For years, I've repurposed old, metal lunchboxes. A Rambo lunchbox became a lunchbox dedicated to Great Women of Literature. Another honored Great Writers of the South. More recently, I've dedicated a lunchbox to The Donner Party. For a long time, though, I've had it in my head to create the ultimate Superhero Lunchbox...not a lunchbox featuring Batman or Wonder Woman, but a box honoring my real-life heroes.

I posed this challenge to a wide circle of friends: get your hands on a metal lunchbox, and put some thought into who or what your heroes are, and why. And then get to work making the Superhero Lunchbox of your dreams.

This online exhibit is the result of that challenge. I hope visitors to this site will find it fun and interesting, and maybe even inspiring. Lunchboxes are such useful things, and so many of us have fond memories of toting tuna sandwiches to school in our Partridge Family or Six Million Dollar Man lunchboxes. There seems to me to be no reason for us to outgrow this tradition of toting around our meals in metal boxes that say something about who we are, what we like, and what our values are. I know I've never outgrown it.

Start here, because it's what started it all for me, and work your way up. Enjoy. Leave some feedback. Make a lunchbox.

For a more detailed view, click on the individual images.

If you're moved to make a lunchbox of your own, and have it included in this exhibit, submissions are welcome. Get your hands on a metal lunchbox (no plastic, please) - you can buy a blank one from or repurpose an old one. Go to town. Choose your superhero, and and run with it. Photograph your finished lunchbox, write a few words about your subject, and send the photos and text to me at, with the words "Superhero Lunchbox" in the subject box.

Thursday, August 29, 2013

Herr Metzger, Matt Polchlopek : Klaus Nomi

This box was made as a payment to a friend who made a cross stitch for me, but the idea had roots long before that. 

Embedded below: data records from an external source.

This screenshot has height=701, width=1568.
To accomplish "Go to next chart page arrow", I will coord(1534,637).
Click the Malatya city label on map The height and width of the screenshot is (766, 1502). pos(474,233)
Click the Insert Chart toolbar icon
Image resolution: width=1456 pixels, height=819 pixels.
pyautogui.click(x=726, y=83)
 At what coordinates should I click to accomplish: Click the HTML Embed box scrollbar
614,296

Pastry chef, singer, friend of Bowie, and a dude from outer space, all of these things describe Klaus Nomi. Nomi was a character, and a hell of an inspiration. He blended new wave and opera and made them sound as if they always belonged together. He was equal parts gimmick and talent, with his wacky hair, plastic tuxedo and make-up combined with his gorgeous counter tenor arias.I was drawn to Nomi from the moment I found him. He seemed to have fun with the pop opera elements, but could also make you weep with his more serious arias (his version of the Cold Song from Purcell's King Arthur comes to mind) It's a shame that Nomi isn't around anymore, I can only imagine what he would be doing now. 

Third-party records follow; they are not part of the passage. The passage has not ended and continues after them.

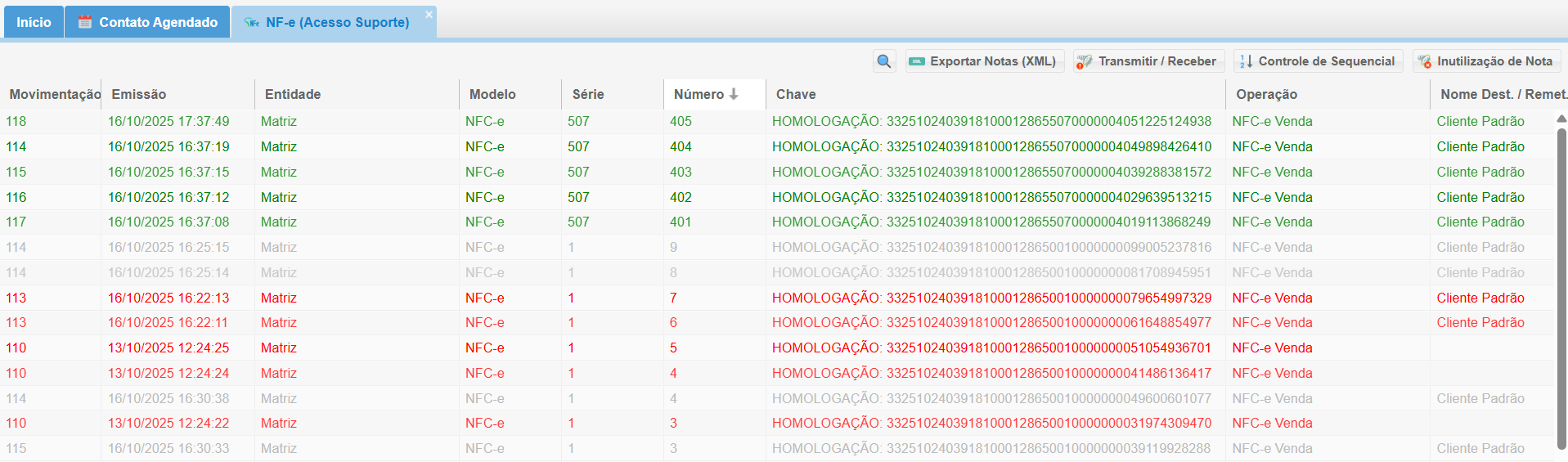The width and height of the screenshot is (1568, 462).
Task: Click the Operação column header
Action: [x=1266, y=94]
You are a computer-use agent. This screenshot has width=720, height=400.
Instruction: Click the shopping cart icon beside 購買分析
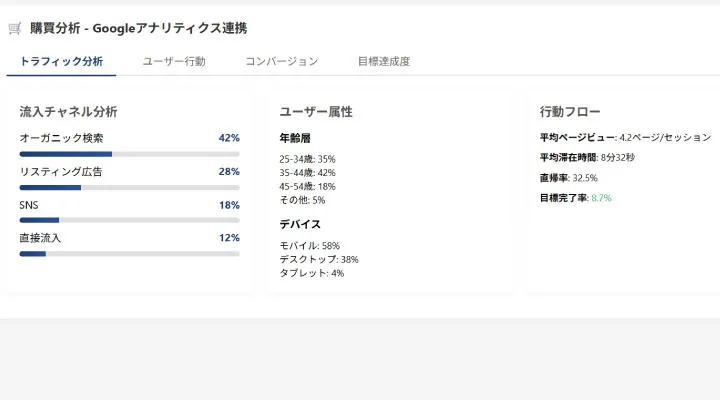click(x=15, y=28)
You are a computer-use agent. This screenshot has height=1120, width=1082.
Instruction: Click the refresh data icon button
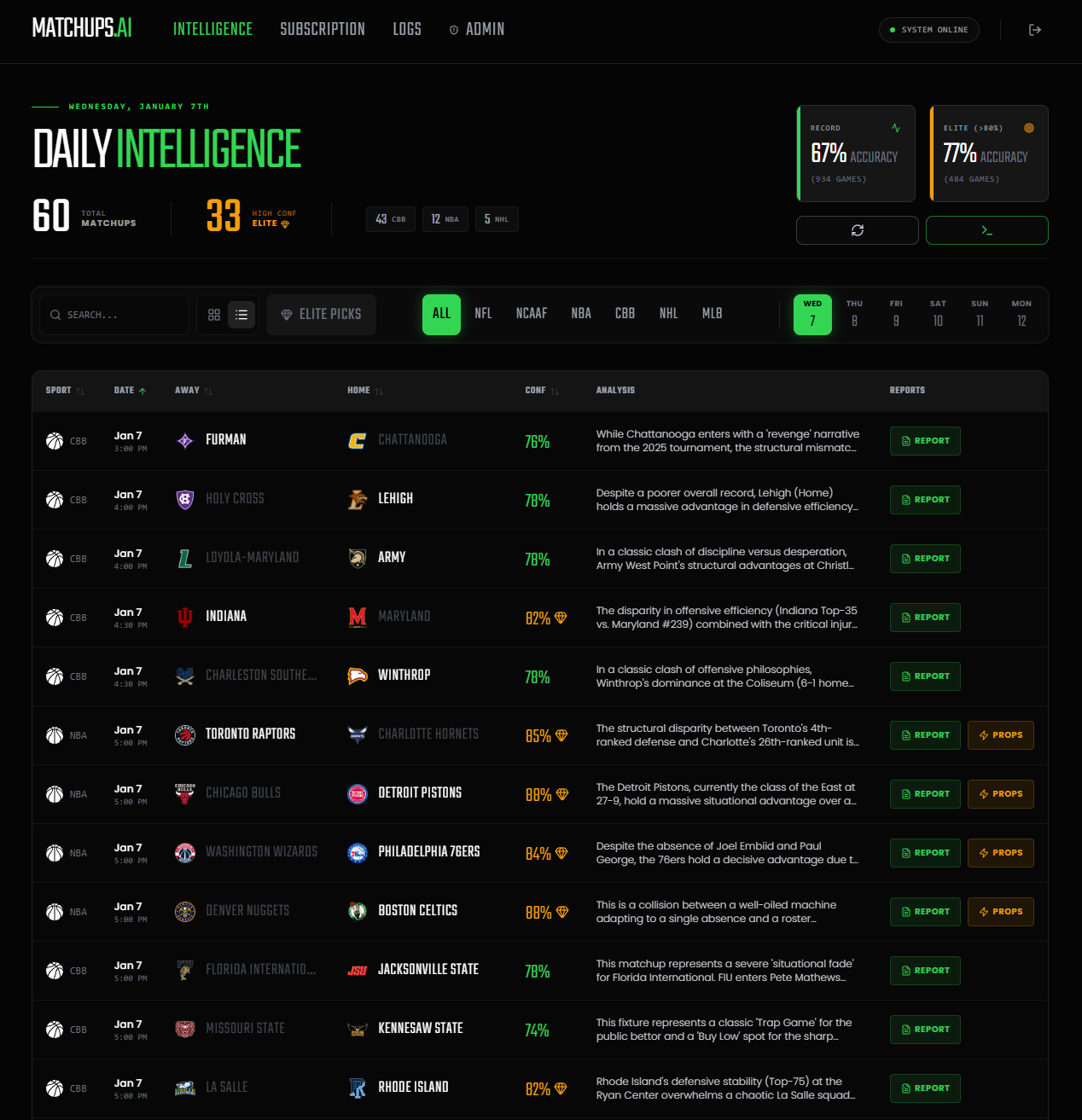pos(857,230)
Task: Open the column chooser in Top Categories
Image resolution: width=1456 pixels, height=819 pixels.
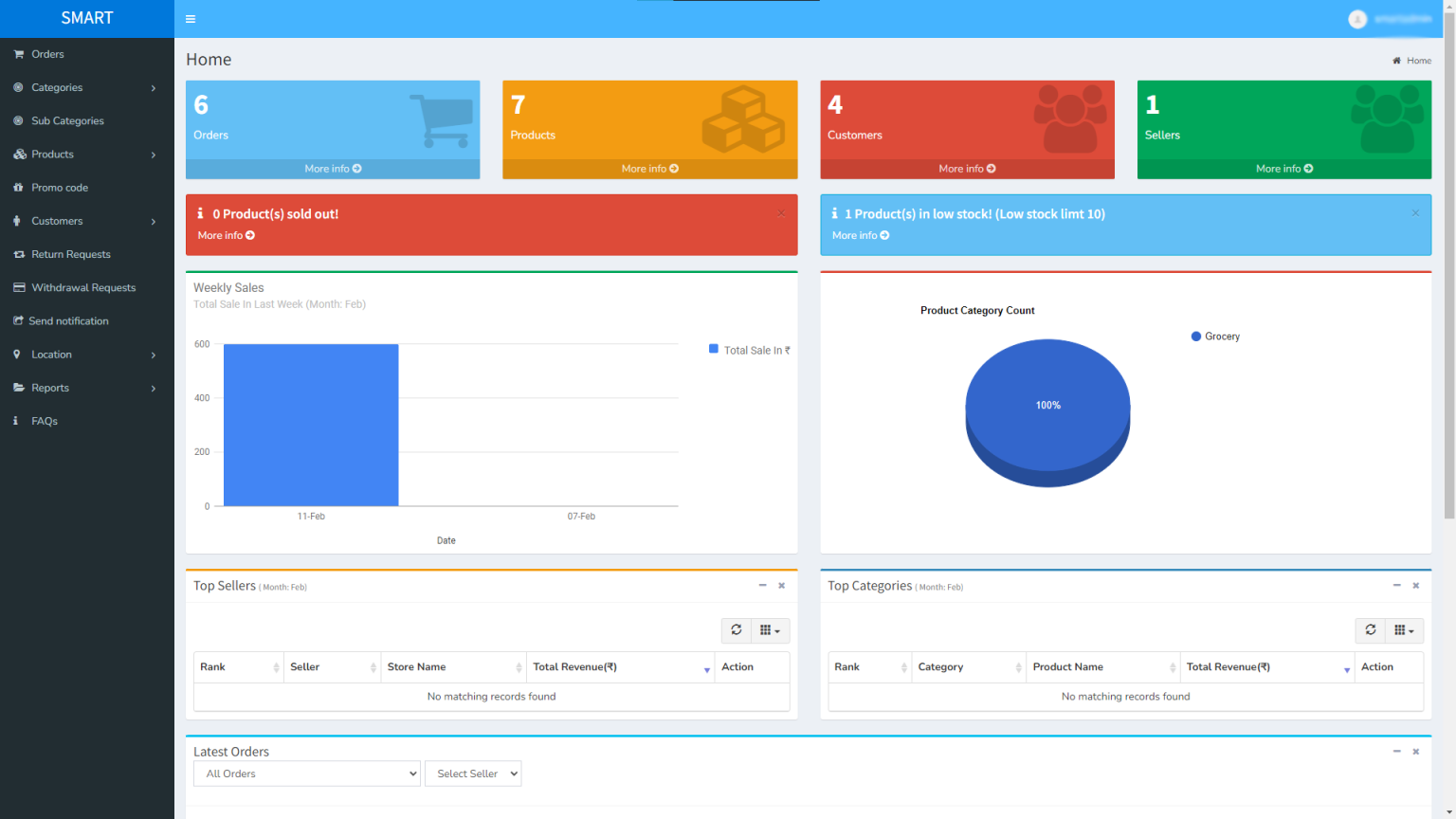Action: [x=1404, y=630]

This box is to honor the man, the myth, the Nomi.  
Herr Metzger, Matt Polchlopek


Friday, August 16, 2013

Lana Nieves - Burlesque

I became friendly with Amy because of insomnia. We were both Goddard students during a time when there were less than 40 people living on campus. I usually had a difficult time sleeping, and would find myself walking around campus late at night - often with my good friend, Peter. We'd walk around (usually one of us carrying a bottle of booze that we'd take turns swigging from) looking for anyone else who was awake. If your lights were on, you were fair game. Amy's lights were often on into the wee hours of the morning. At some point, late night visits to Amy's room became a semi-regular thing. We'd usually find her working on some creative endeavor. I don't remember a hell of a lot of what was discussed during those visits, except that Amy had a pug back home, who she liked to talk about. She kept a copy of a book called This Is Your Pug on her desk. For some reason, this always tickled me. It still does. I remember really liking Amy, pretty much right away, and thinking she was like no one else. Funny, Smart. Warm. Adorable. Daring. Her artwork seemed to revolve around female sexuality. I won't pretend I understood most of it, or even that I tried to. I was at least a little bit drunk most of that time. I knew she was on to something, though. And I knew Amy was sort of...audacious? fierce? Both. Audacious and fierce. And cute. You don't see that mixture very often.

I haven't seen Amy in a long time. Decades. She's still out there, though. Still audacious and fierce. And cute. She's embraced the world of burlesque since I last saw her. Again, she's dabbling in something I'm not sure I completely grasp, but I think Amy is pretty damned great so it follows suit that whatever she's immersed herself in is lucky to have her on board. Amy turned 50 this year and her friends threw her a burlesque-themed birthday party. My understanding is that the party took the form of a performance, with Amy seated front row, center for her very own command performance of Plainfield's amateur burlesque theater. I couldn't be there but, when I heard it was going to be Amy's birthday, and I was invited to the themed-event, I knew burlesque would play a part in whatever I chose to send Amy as a birthday greeting.

The burlesque lunchbox celebrates this art form, it's true, but that's not the real, Superhero Lunchbox intention. I made this for Amy, who's an Artist. With a capital A. Amy is cool on so many levels, but let me say this: she is a born Artist, and she's living the life of an Artist. I have mad respect for the way she's created a life for herself that always includes - and probably revolves around - her artistic endeavors.  Artists are Superheroes.